— Problem details —
Please retype everything in the material below, from the line containing "You are a GUI" down to its end. Leave out the pictures.

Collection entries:
[Start of section]

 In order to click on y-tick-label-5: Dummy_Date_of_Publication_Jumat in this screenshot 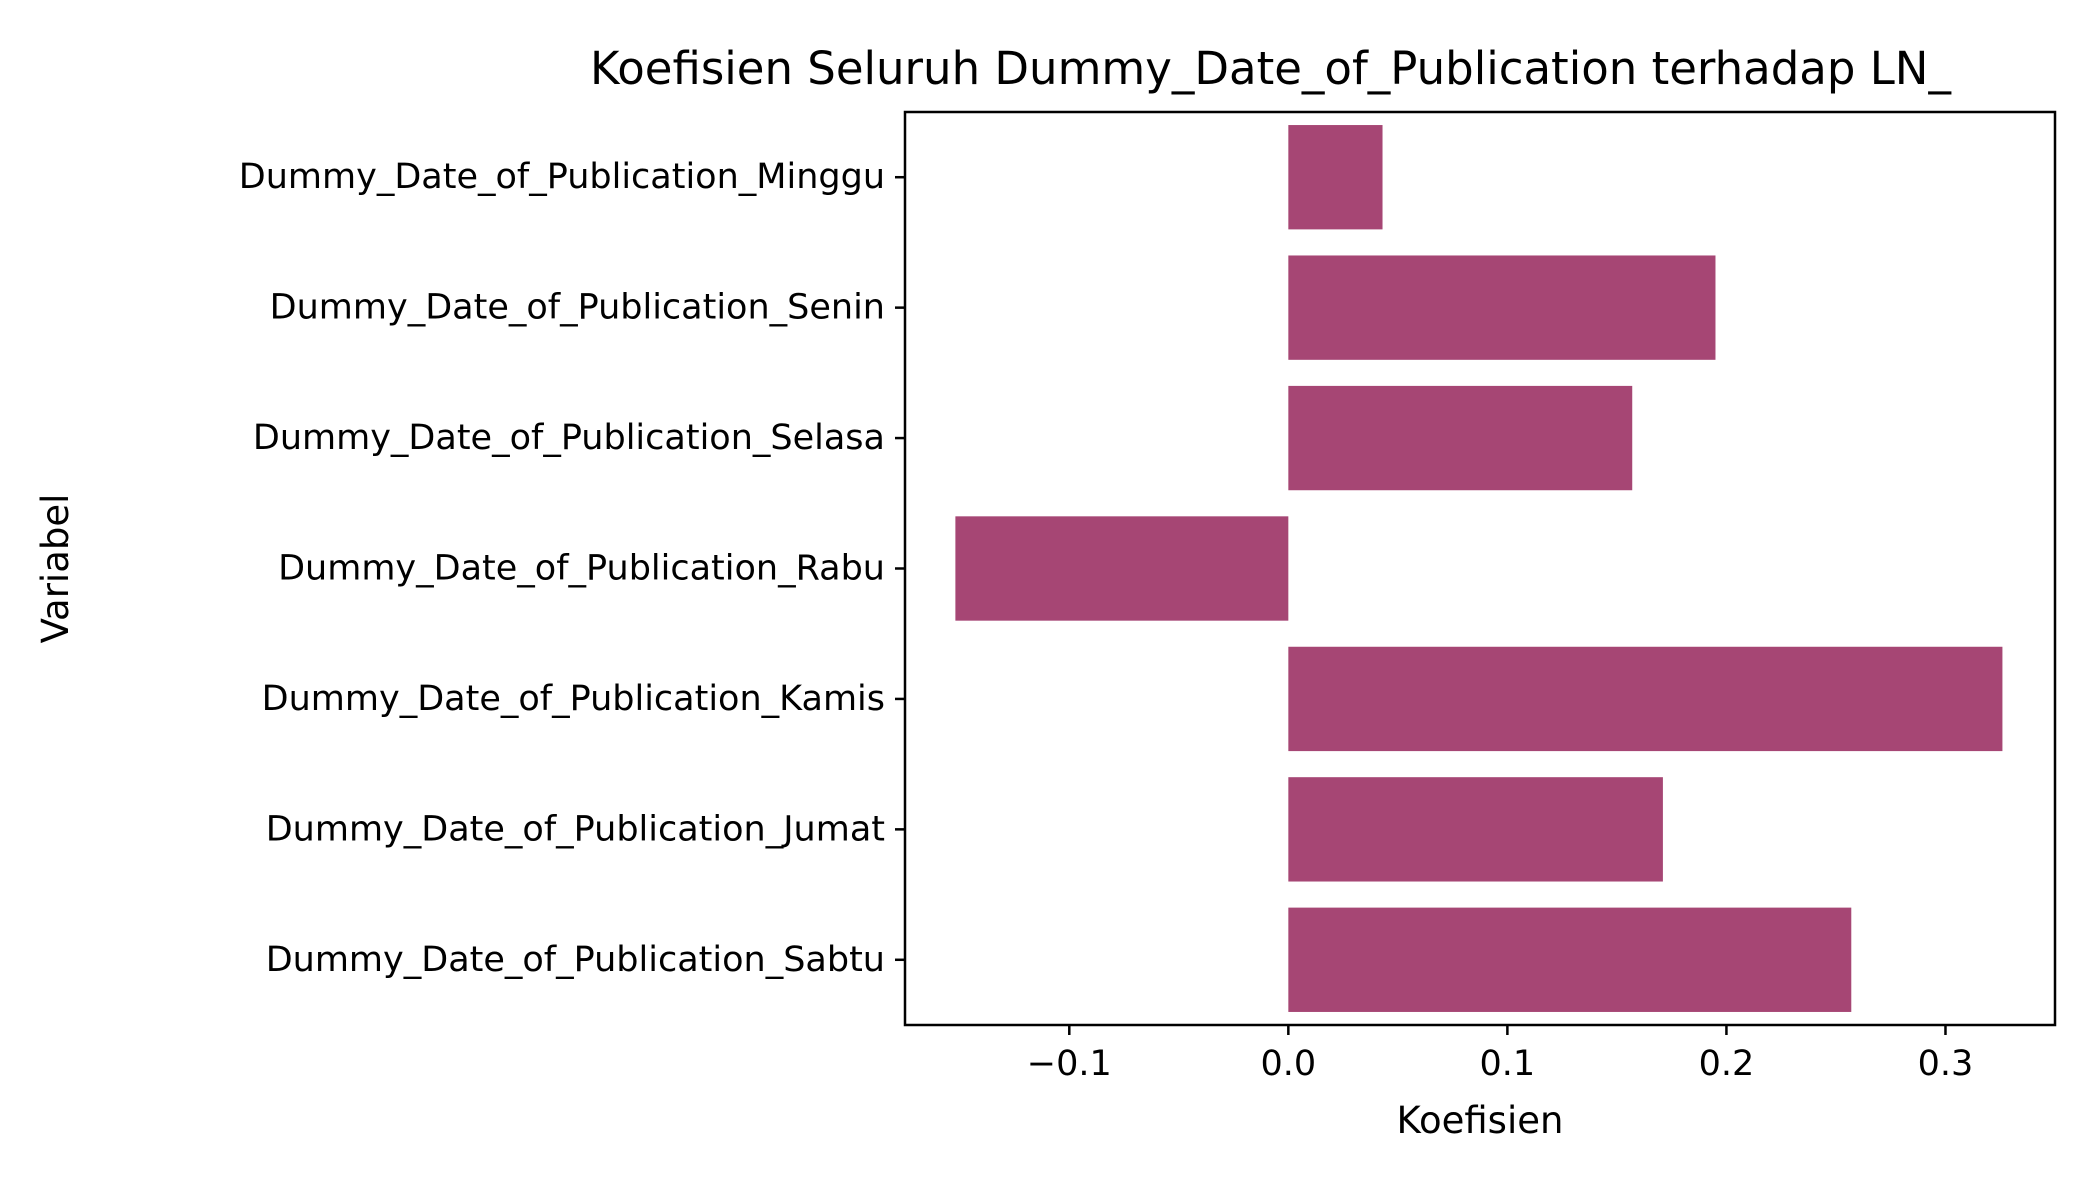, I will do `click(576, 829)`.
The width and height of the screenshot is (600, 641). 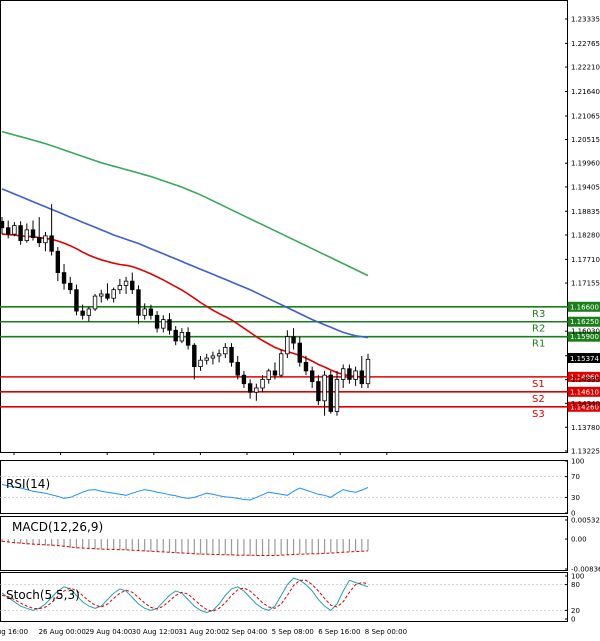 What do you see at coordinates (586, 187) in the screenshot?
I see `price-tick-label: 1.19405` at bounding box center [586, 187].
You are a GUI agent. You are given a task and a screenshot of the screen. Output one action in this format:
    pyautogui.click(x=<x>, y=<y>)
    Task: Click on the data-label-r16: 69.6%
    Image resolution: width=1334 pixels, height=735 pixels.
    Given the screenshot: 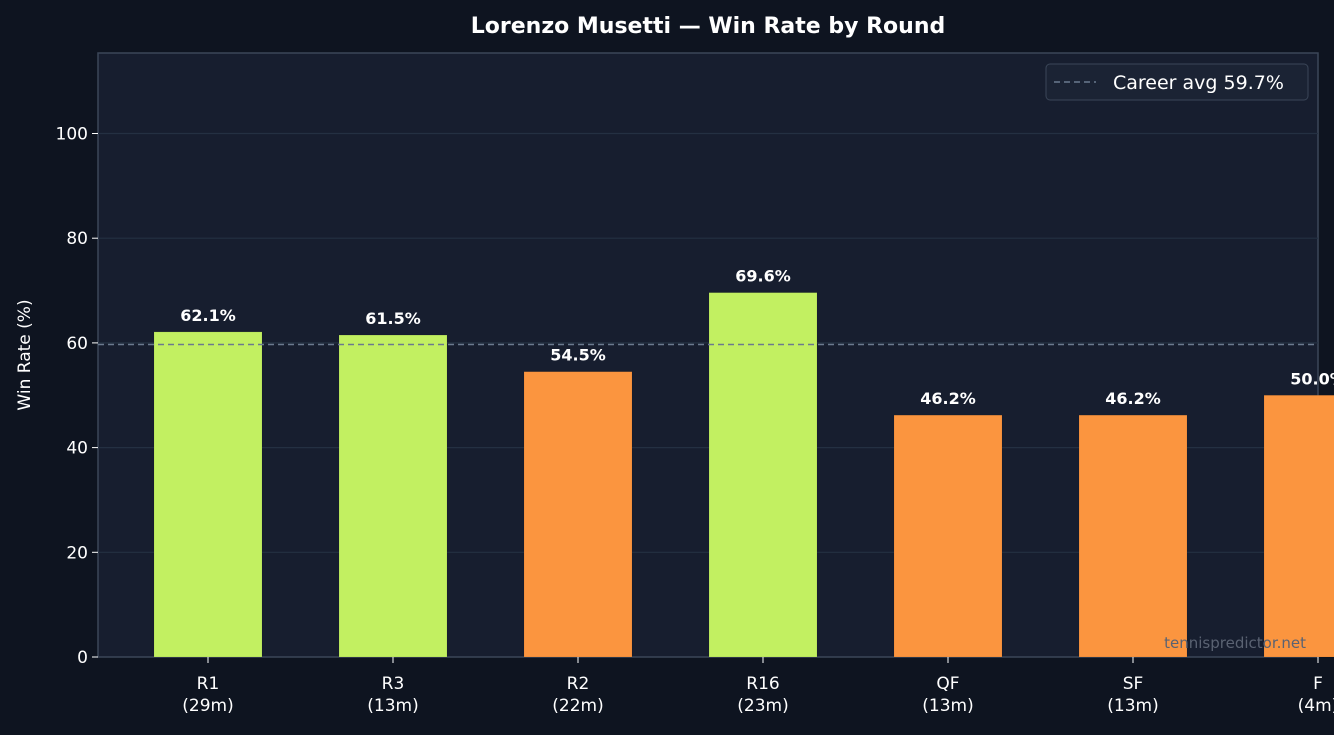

[End of section]

— Answer space —
You are a GUI agent. You are given a task and a screenshot of the screen. Output one action in this format:
    pyautogui.click(x=<x>, y=<y>)
    Task: Click on the data-label-r16: 69.6%
    Image resolution: width=1334 pixels, height=735 pixels.
    Given the screenshot: 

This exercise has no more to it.